Cardiovascular magnetic resonance (CMR) is the gold standard for diagnosing many cardiovascular diseases. It is used to measure the structure and function of the heart, and to assess scarring on the heart muscle after a heart attack to predict if another will occur.
Lead author Dr Katia Menacho, a cardiologist from Peru and PhD student at University College London (UCL), UK, said: “In Peru just two public hospitals offer CMR – each performs 12 scans on one day a week. Five private hospitals provide CMR at $USD 600-800 per scan. Public hospitals without CMR refer to the private sector and it takes up to three months to approve the paperwork, delaying diagnosis and treatment.”
The Impact of Non-invasive CMR Assessment (INCA)-Peru study was set up to develop and test an ultrafast CMR protocol for wider uptake in Peru. The study was an international academic and political collaboration between Peru, the UK, the USA and Brazil.
An initial protocol was developed at UCL which reduced average scan time from 60 to ten minutes. It was successfully used in Thailand to assess cardiac and liver iron overload in patients with thalassaemia major.2 The protocol was adapted for the INCA-Peru study by adding the contrast agent gadolinium which is critical for the detection of cardiac fibrosis and infarction, and the diagnosis of various cardiovascular diseases. It was tested in a pilot study of 50 patients at UCL and each scan took 15 to 20 minutes.
For the current analysis, the ultrafast CMR protocol using contrast was tested over two days at two hospitals in Peru, accompanied by training for local cardiologists, radiologists, and technicians. The study included 100 patients with suspected cardiomyopathy and 11 healthy controls. All of the patients were under local cardiology care and had never been assessed by CMR.
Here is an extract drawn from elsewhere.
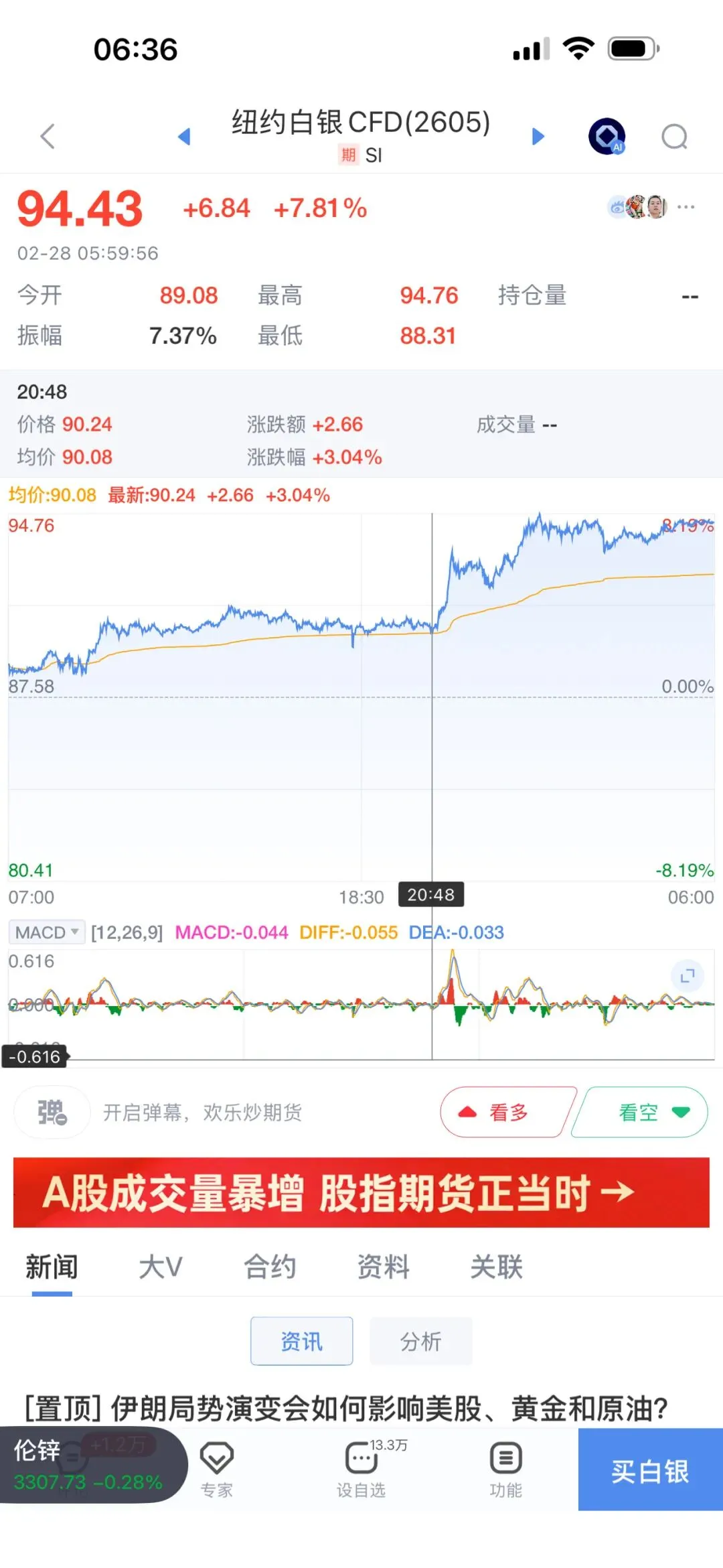Tap the 买白银 buy button
The image size is (723, 1568).
coord(650,1470)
There were no scan-related complications. All scans were diagnostic, although two patients had a repeat scan (one due to failure of contrast delivery and one to confirm unexpected cardiac amyloidosis). Gadolinium based contrast agents were administered to 95% of patients (5% of patients had iron overload).
Each ultrafast CMR scan took 18 minutes on average and cost $USD 150. The most common underlying diagnoses were hypertrophic cardiomyopathy (21%), non-ischaemic dilated cardiomyopathy (17%), and ischaemic cardiomyopathy (11%), plus 20 other diagnoses including tumours, congenital heart disease, myocardial iron overload, amyloidosis, vasculitis, and apical thrombus.
CMR had an impact on the clinical management of 33% of patients. CMR revealed a new, unsuspected diagnosis in 20% of patients, leading to a complete change in management. In 30% of patients no further cardiac testing was needed (coronary angiography, computed tomography, cardiac biopsy).
“We showed that this ultrafast CMR protocol can be used to accurately diagnosis patients leading to changes in clinical management,” said Dr Menacho. “The protocol takes one-third of the standard scan time at a fraction of the cost.”
INCA-Peru researchers will follow-up the patients for two years to evaluate the impact of diagnosis by ultrafast CMR on long-term morbidity and mortality.
Dr Menacho said: “Accurate diagnoses provided by CMR have reduced morbidity and mortality in Europe and we hope to find the same in Peru. If we show long-term benefits on prognosis we will seek support from the Peruvian government to provide ultrafast CMR at more hospitals in Peru. The accurate diagnosis provided by CMR should lead to more targeted patient care and better outcomes.”